Extract provided:
------

Today at 10 AM EST National Taxpayer Advocate Nina Olson will be testifying before the House Ways and Means Oversight Subcommittee on the filing season. For those interested, the testimony will be live-streamed; the landing page for the hearing has a link that you can use.
This will be the last filing season that will feature Nina Olson testifying in her capacity as National Taxpayer Advocate. As many of our readers have likely heard, she announced her retirement, effective July 31, 2019. Nina has received countless accolades over the years, including the ABA Tax Section’s Distinguished Service Award and the Spragens Pro Bono Award, and has won recognition from many scholars both inside and outside tax who have looked to her work as a model for a successful ombuds office.
Nina has had a huge impact on my career. In 1997, after attending an ABA Tax Section panel on the importance of clinics that featured her and the late great Janet Spragens, I decided to explore the possibility of directing a tax clinic. I can draw a direct line from that panel presentation to me directing a low-income taxpayer clinic for over ten years. Her writing on issues over the years has also been the single greatest influence on how I think about tax administration.
Underlying her work has been a fierce commitment to give voice to taxpayers, whom Nina has always emphasized are human beings deserving dignity.

------

Information supplied:
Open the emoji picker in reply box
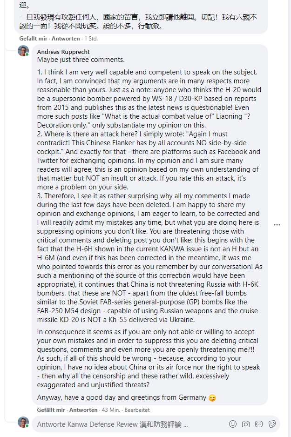 [x=233, y=424]
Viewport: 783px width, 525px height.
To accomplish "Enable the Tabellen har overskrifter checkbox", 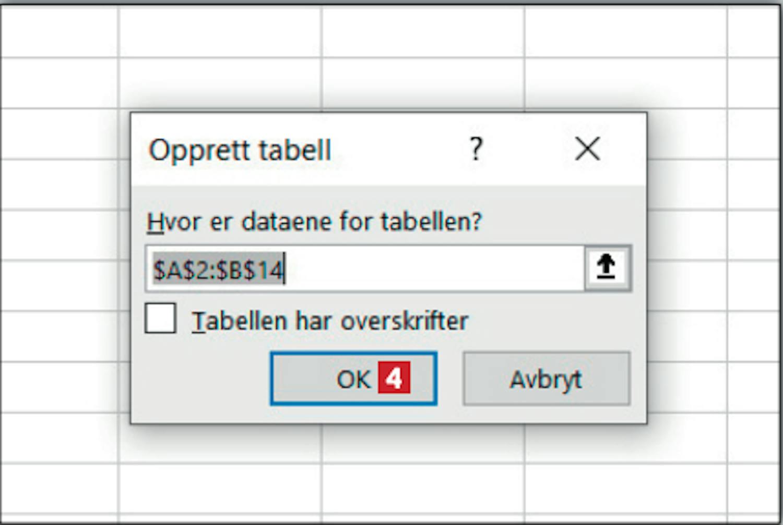I will tap(160, 318).
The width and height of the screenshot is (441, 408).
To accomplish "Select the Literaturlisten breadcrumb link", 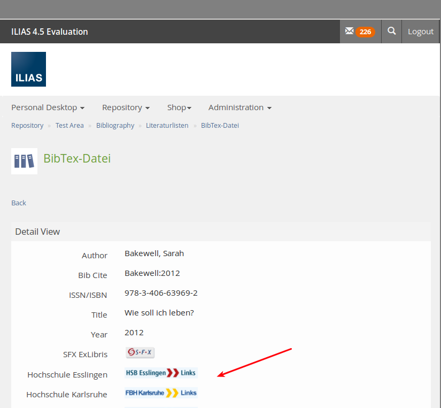I will tap(167, 126).
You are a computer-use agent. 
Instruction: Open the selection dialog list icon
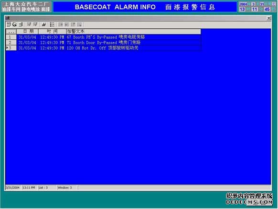52,24
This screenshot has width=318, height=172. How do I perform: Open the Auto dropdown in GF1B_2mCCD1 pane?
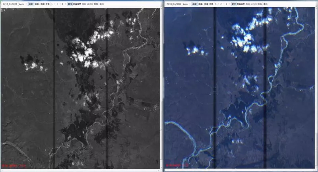pos(23,4)
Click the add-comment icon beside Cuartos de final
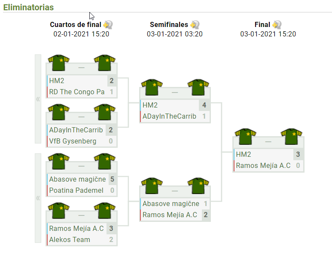 pos(108,25)
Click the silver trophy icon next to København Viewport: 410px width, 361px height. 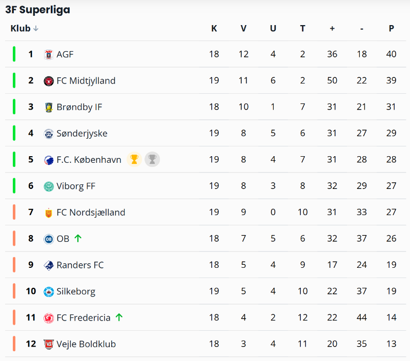pyautogui.click(x=152, y=159)
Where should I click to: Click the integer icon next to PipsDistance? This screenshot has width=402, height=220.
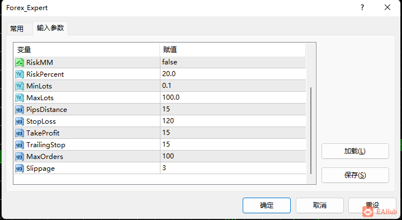pos(20,110)
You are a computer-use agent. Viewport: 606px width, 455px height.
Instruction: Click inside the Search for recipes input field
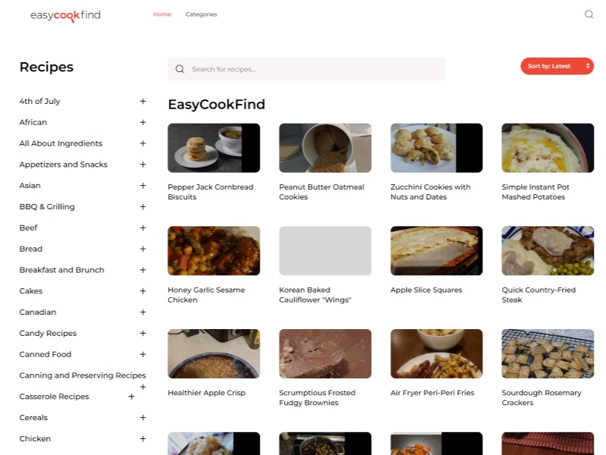tap(303, 68)
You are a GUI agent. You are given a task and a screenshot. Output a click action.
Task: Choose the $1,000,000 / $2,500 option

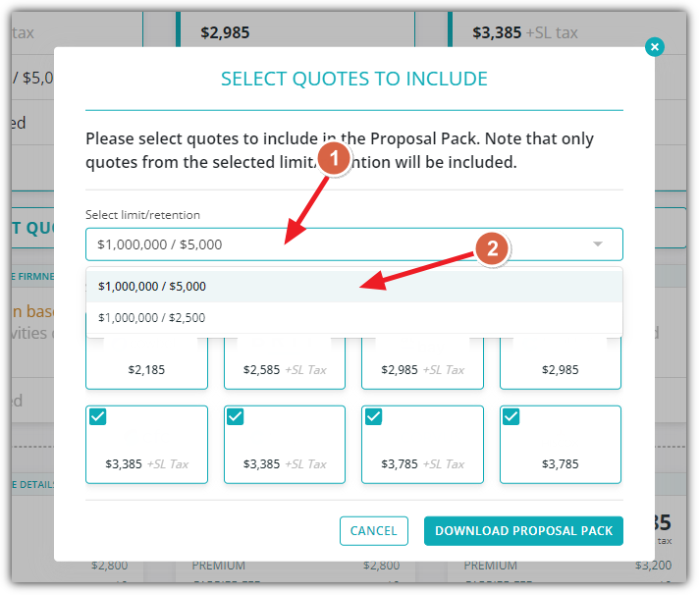pyautogui.click(x=354, y=318)
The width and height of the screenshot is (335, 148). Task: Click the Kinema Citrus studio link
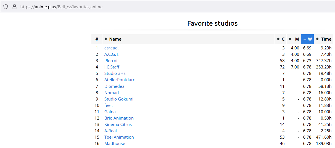tap(118, 125)
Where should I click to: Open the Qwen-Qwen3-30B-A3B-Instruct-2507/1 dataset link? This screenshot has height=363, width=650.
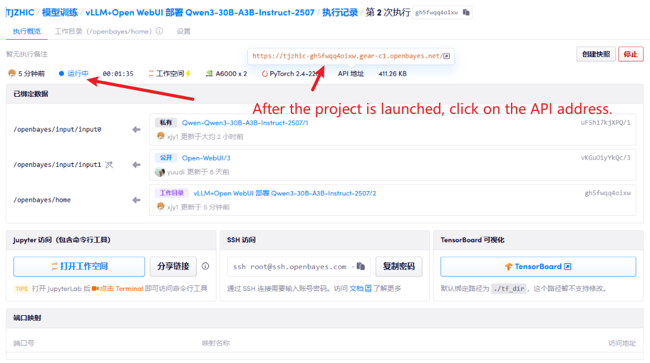point(245,123)

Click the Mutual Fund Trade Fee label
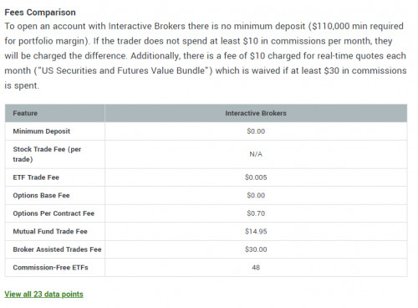pyautogui.click(x=50, y=232)
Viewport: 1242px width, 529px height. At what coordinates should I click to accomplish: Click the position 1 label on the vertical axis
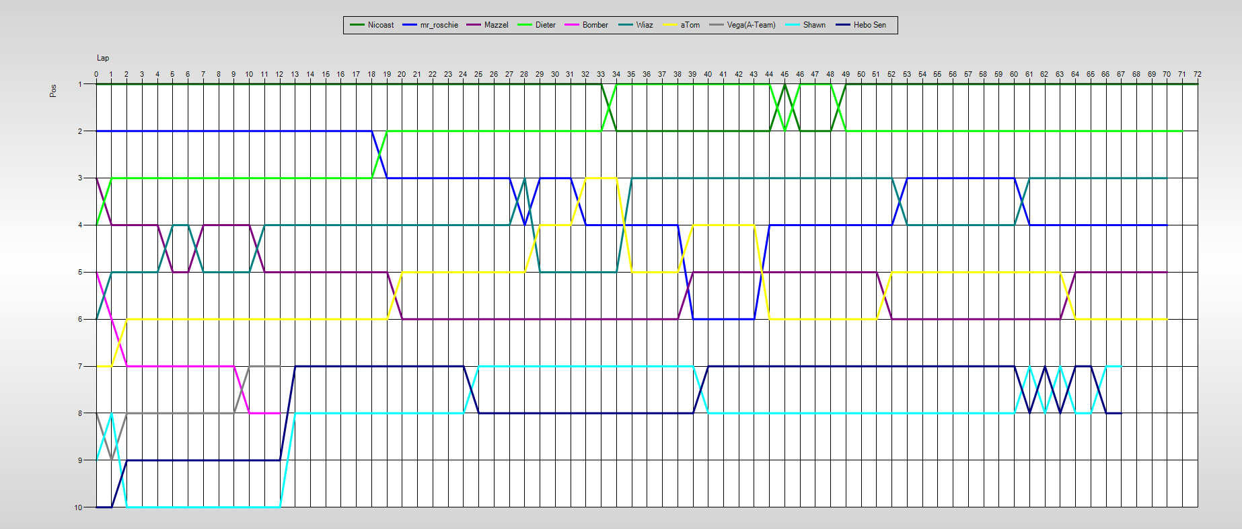click(80, 84)
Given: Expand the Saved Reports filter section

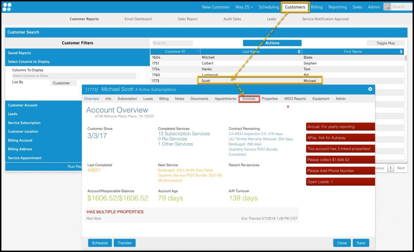Looking at the screenshot, I should click(19, 53).
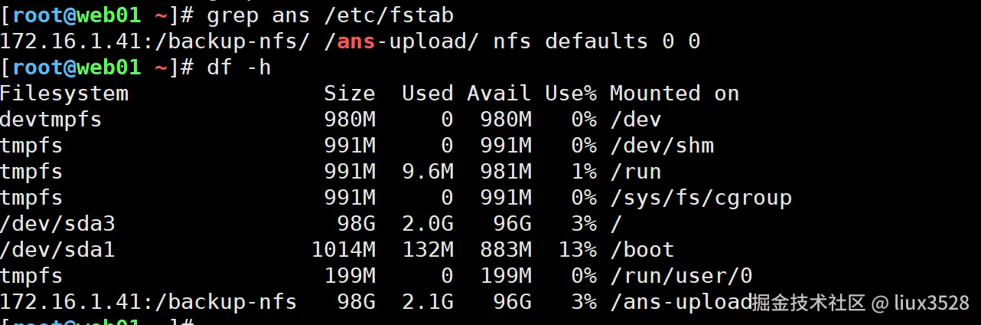
Task: Open the 掘金技术社区 watermark link
Action: [x=809, y=304]
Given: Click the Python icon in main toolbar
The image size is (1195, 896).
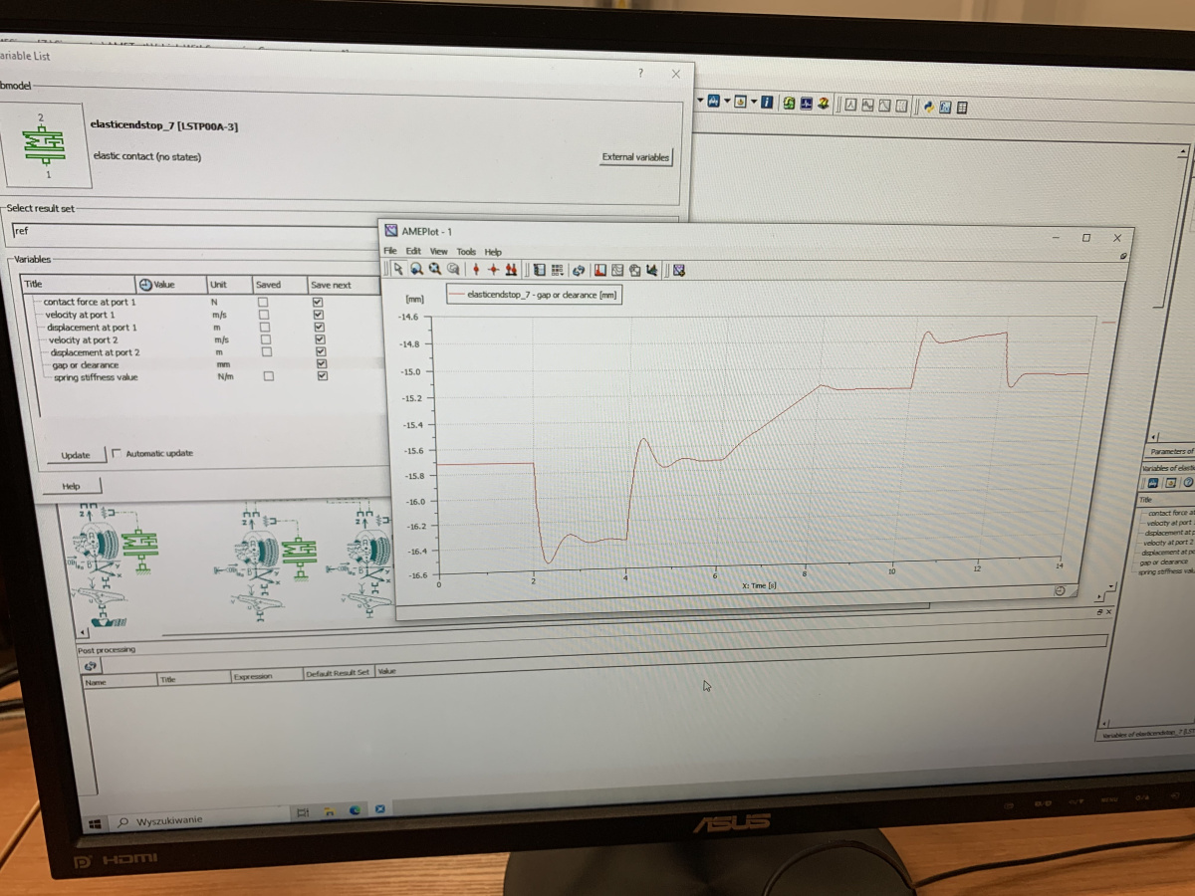Looking at the screenshot, I should tap(928, 106).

------

Tasks to complete:
1 > According to the post about Nina Olson, on what date does her retirement take effect?
2 > Pick up the post about Nina Olson after its final sentence and keep writing.
The items have nothing to do with the post about Nina Olson.

Responses for each task:
1 > July 31, 2019.

2 >
It can be easy sometimes to lose sight of that basic insight in the maze of procedural rules and the challenges the IRS faces in administering a complex tax system at a time when there have been (and continue to be) great pressures on the agency. Yet, that theme of recognizing the humanity of taxpayers is a constant chord through the eighteen annual reports she submitted, dozens of appearances before Congress, and in her writings and speeches. For example, consider her 2013 Woodworth Memorial Lecture:
At their core, taxpayer rights are human rights. They are about our inherent humanity. Particularly when an organization is large, as is the IRS, and has power, as does the IRS, these rights serve as a bulwark against the organization’s tendency to arrange things in ways that are convenient for itself, but actually dehumanize us. Taxpayer rights, then, help ensure that taxpayers are treated in a humane manner.
One essential part of Nina’s legacy will be the constant reminder that taxpayers are human beings, with failings, needs, and most of all an inherent right to be treated with respect.
One final point. As of next week as part of my sabbatical from Villanova I will be working with TAS as a Professor in Residence at the IRS in DC, working on a variety of projects including those involving taxpayer rights and the EITC. I know in this position I will continue to learn a great deal from Nina, just as I did when I attended that ABA panel over twenty years ago, and just as I will in the future when I reflect back on the lessons of her tenure.